The main reason for the lack of results, however, is a deeper problem: The U.N. Secretariat, despite its constant invocations of global reform, doesn’t seem to want things to be different. Neither the U.N. Secretary General nor his top managers, the report notes, have removed some fundamental obstacles to change in what the report calls DGACM’s “dual-governance arrangement.”
At the heart of the problem is the fact that while the head of the conference bureaucracy in New York is responsible for the huge overall budget of the conference department, the investigators say, the authority for how the funds are spent outside of headquarters remains with the heads of the Geneva, Nairobi and Vienna offices.
The announced 2010-2011 budgetary spending in those three outlying offices amounts to about $325 million — or about 42 percent of the global total. The offices also have about 47 percent of the global conference staff.
(The $778 million total figure for the entire conference department includes “regular,” “extrabudgetary” and “shared” spending. Under the normal U.N. rules for cost sharing, the U.S. would be responsible for 22 percent of the so-called “regular” two-year budget that forms most of that total, or about $147 million, as well as undetermined parts of the rest.)
In other words, there is no incentive for the bureaucracy outside New York City to change its ways. Indeed, the report says, many staffers at the conference bureaucracy’s outlying offices see their different ways of doing things “as an insurmountable obstacle” to exactly the kind of reform the organization claims to seek.
Ban Ki-moon himself has most recently kept the “dual-governance arrangement” in place.
As recently as March 2009 — around the same time that the OIOS evaluation of the conference bureaucracy began — Ban announced the reorganization of the U.N.’s Nairobi office in a bulletin that kept the decentralized “management challenge,” as the OIOS report puts it, as the basis for the office’s operations.

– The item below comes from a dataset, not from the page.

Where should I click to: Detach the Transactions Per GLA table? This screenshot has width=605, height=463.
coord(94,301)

Nonetheless, in a document to the General Assembly dated July 19, 2009, entitled “Pattern of Conferences,” Ban declared that his conference department in 2008 had “pushed ahead” in the “implementation of its reform process.”
The same document also said it was “largely in agreement” with the evaluation of that reform carried out by OIOS — then began a lengthy rebuttal by adding that it “does not share the pessimistic tone and tenor of the report regarding the very existence of integrated global management having only a marginal effect.”

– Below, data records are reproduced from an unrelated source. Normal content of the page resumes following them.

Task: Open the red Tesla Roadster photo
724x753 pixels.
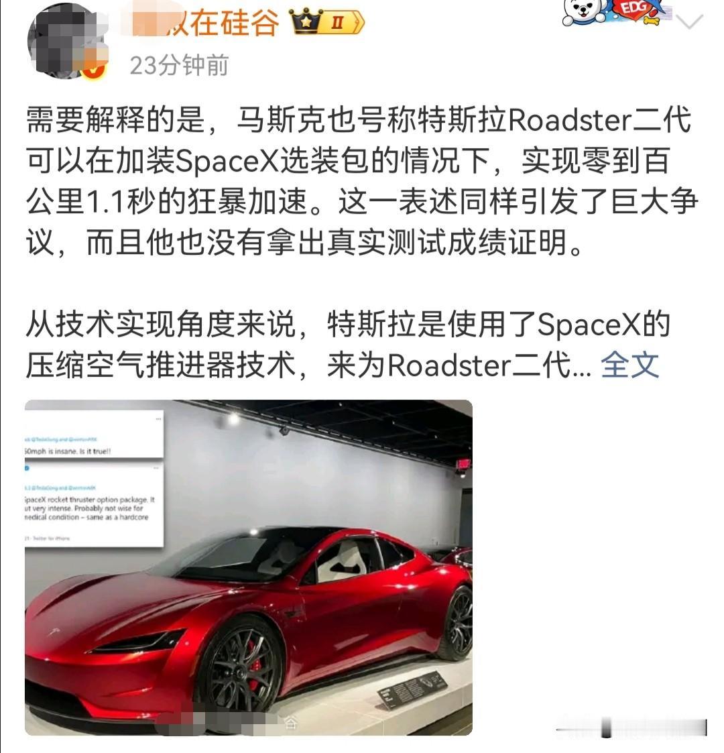Action: pos(249,567)
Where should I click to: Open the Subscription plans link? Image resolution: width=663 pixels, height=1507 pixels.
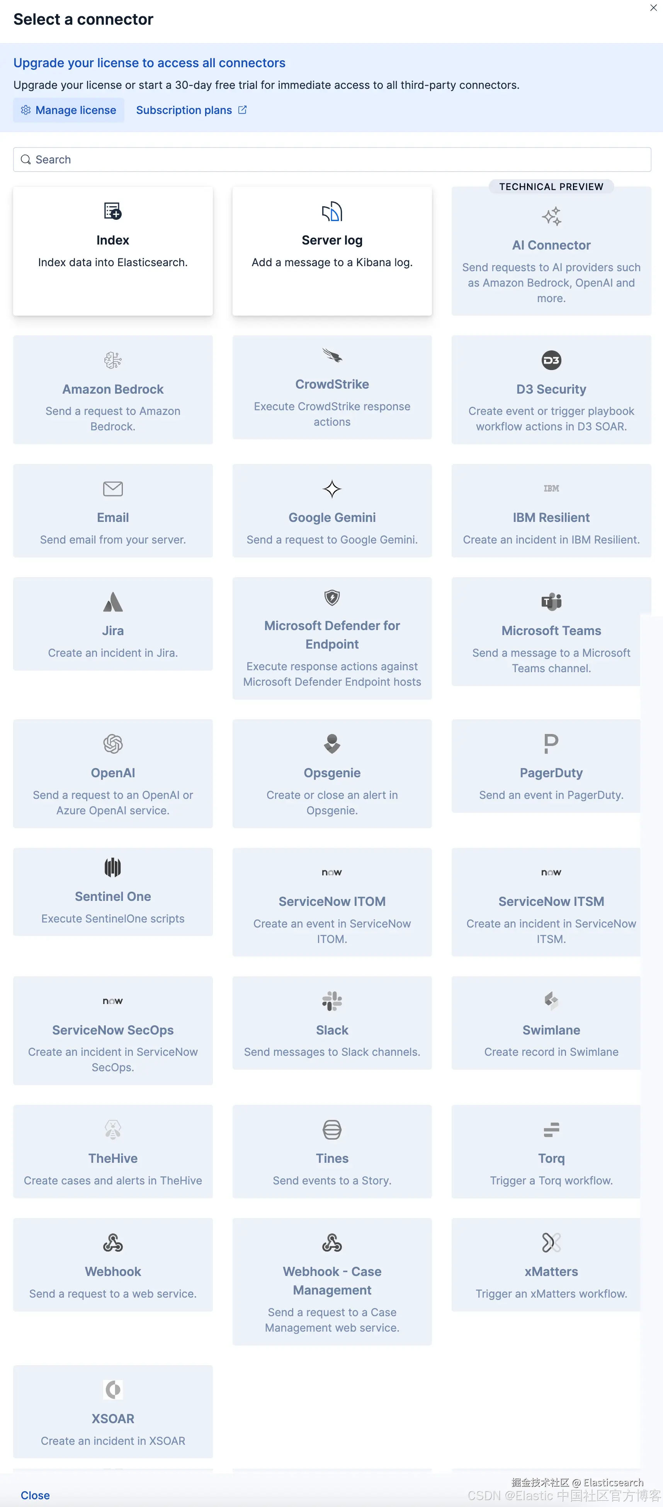(x=191, y=110)
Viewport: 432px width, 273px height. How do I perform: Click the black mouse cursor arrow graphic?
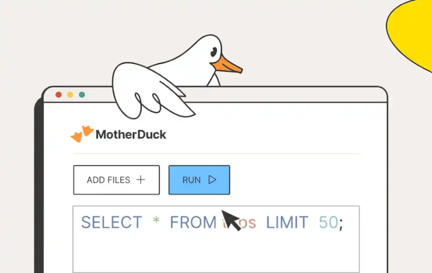pos(231,220)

Ban’s report claimed that two of the three information technology projects were either being “pursued energetically” or had “advanced considerably.” The document planning project, Ban admitted, had “encountered challenges” and “would require further redesigning and implementation in 2010.”
Ban’s document further says that in 2008 “the head of the [conference] department began to exercise more deliberately and forcefully the mandate” to direct the use of his bureaucracy’s huge resources, even without the “attribution of direct managerial authority” to do so.

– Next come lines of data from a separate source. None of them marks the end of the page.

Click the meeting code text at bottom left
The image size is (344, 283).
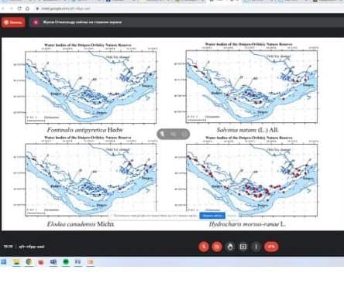click(32, 247)
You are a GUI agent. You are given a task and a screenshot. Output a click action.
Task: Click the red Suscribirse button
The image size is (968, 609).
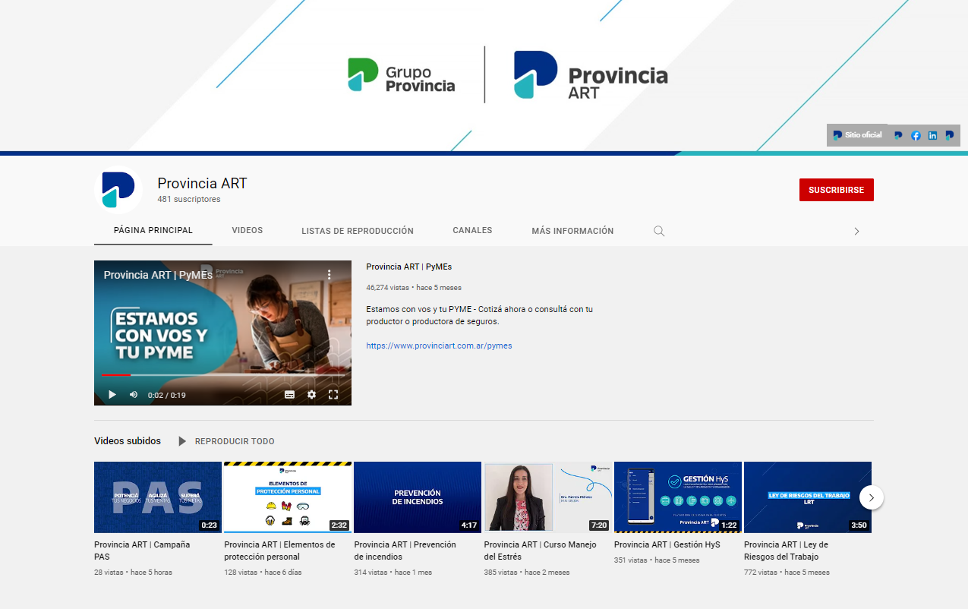(836, 190)
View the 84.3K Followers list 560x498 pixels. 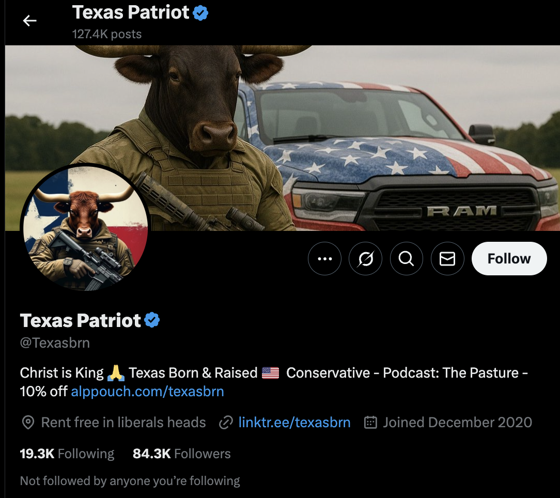(x=181, y=454)
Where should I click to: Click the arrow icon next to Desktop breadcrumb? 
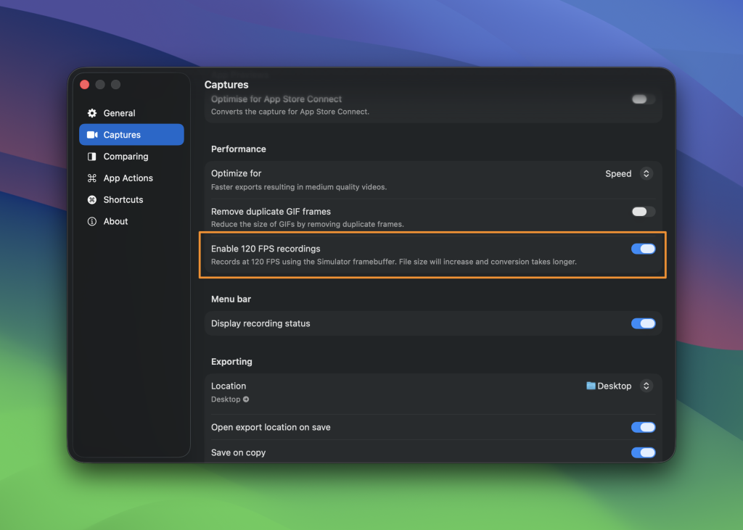[246, 399]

Meantime, the much touted Integrated Global Management Initiative is still supposedly chugging ahead, through the tangled and expensive world of U.N. conferences.
UPDATE: October 22, 2009:
On the same day that FOX News published this report, the General Assembly’s Advisory Committee on Administrative and Budgetary Questions (ACABQ), an oversight group that represents all U.N. member states, issued its own criticism of the DGACM reform effort — and Secretary-General Ban’s defense of it. The ACABQ report was posted on U.N. Web sites on Oct. 21. Among other things, the ACABQ declared that it was “disappointed to learn” that after spending several years on its document planning project, the Secretariat’s conference department “will, in essence, have to start again from the beginning.” The oversight committee also recommended that Ban’s next report on the “Pattern of Conferences” specifically detail the steps the bureaucracy had taken to make the Integrated Global Management Initiative work better.